Jihyun Park : Voix dissidente de Corée du Nord
Jihyun Park, réfugiée politique nord-coréenne, a attendu plus de dix ans avant de raconter son quotidien sous la dictature des Kim dans un livre-dialogue écrit à quatre mains avec une amie de Corée du Sud. Vivant à Londres, désormais journaliste et activiste pour les droits humains, Jihyun Park se bat pour faire entendre la voix de son peuple, en particulier celle des femmes.

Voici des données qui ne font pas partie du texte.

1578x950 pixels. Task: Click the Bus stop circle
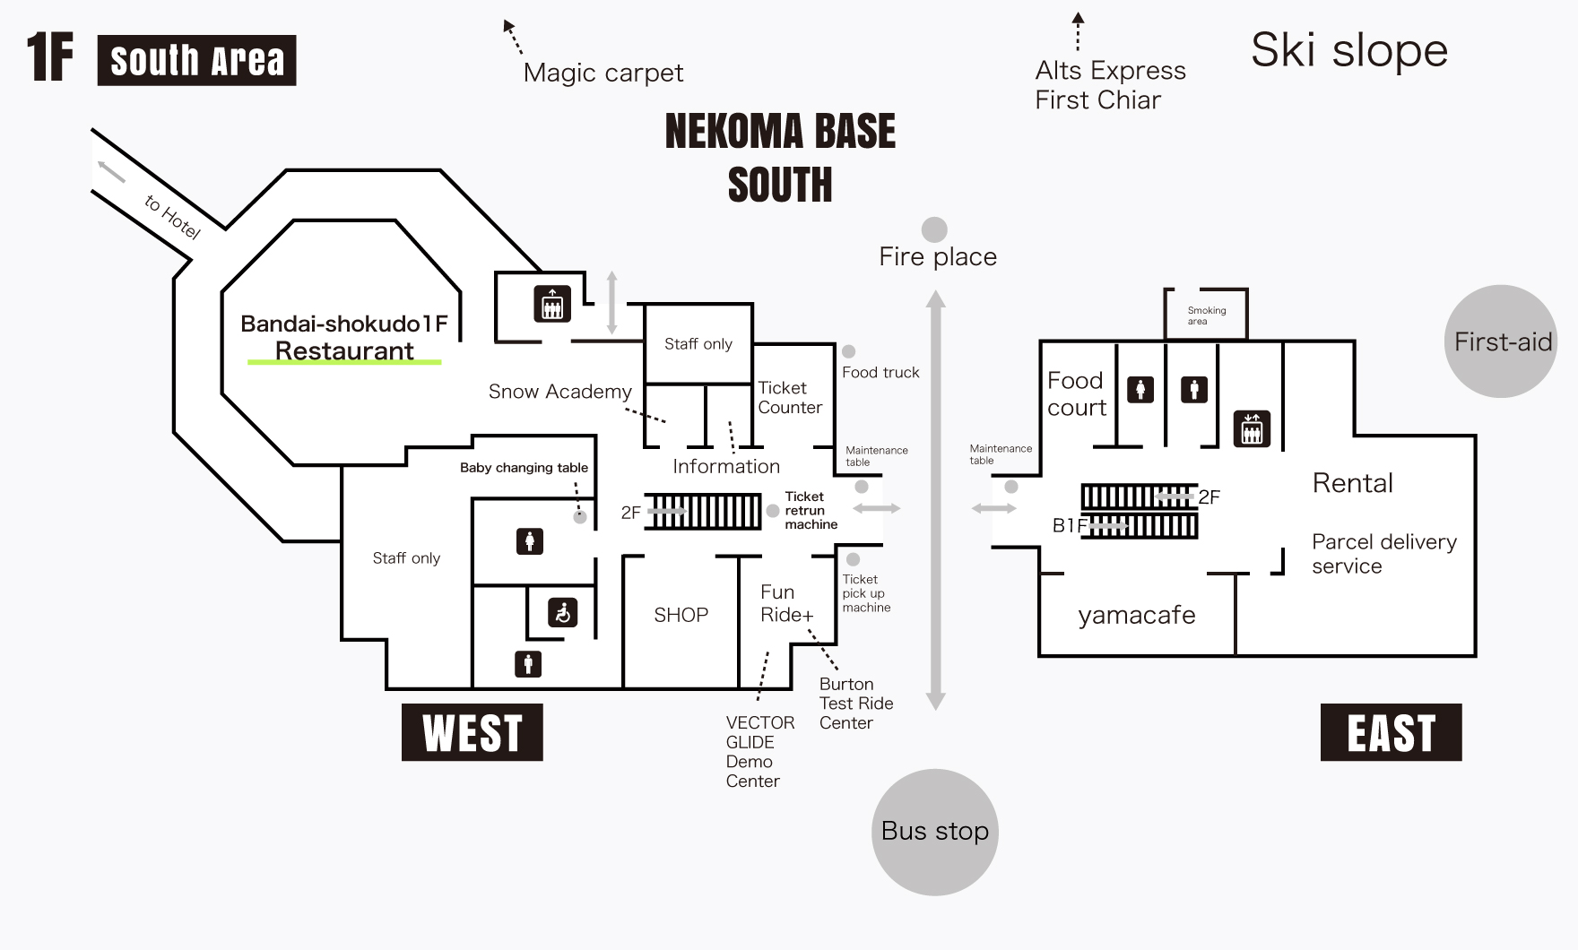[935, 832]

Propos recueillis par Pierre-Yves Ginet
Paru dans Femmes ici et ailleurs #41, janvier-février 2021
Biographie express
Née en 1968 en Corée du Nord, Jihyun Park est réfugiée politique depuis 2008. Elle est directrice des opérations de sensibilisation de l’ONG Connect North Korea, basée à Londres, dont l’objectif est d’aider les réfugié·e·s politiques nord-coréen·ne·s à s’intégrer dans la société occidentale et diffuser leurs témoignages pour sensibiliser l’opinion publique internationale. Jihyun Park est également reporter pour Radio Free Asia et codirectrice de l’ONG Stepping Stones, qui agit auprès des enfants vulnérables à travers le monde. Elle relate ses années sous la dictature de la dynastie des Kim et sa fuite dans Deux Coréennes, livre-dialogue écrit avec la Sud-Coréenne Seh-lynn, paru en 2019 aux éditions Buchet Chastel. Jihyun Park a été récompensée du Prix des femmes asiatiques d’action (Asian Women of Achievement Awards) en 2018 et du Prix de la bravoure d’Amnesty International en 2020.

Vous avez publié l’an dernier un témoignage rare sur la Corée du Nord avec cet ouvrage, Deux Coréennes, que vous avez écrit avec la Sud-Coréenne Seh-lynn. Vous y racontez vos années de vie sous la dictature et votre fuite. Quelle est la situation aujourd’hui, en Corée du Nord ? Avez-vous des informations récentes ?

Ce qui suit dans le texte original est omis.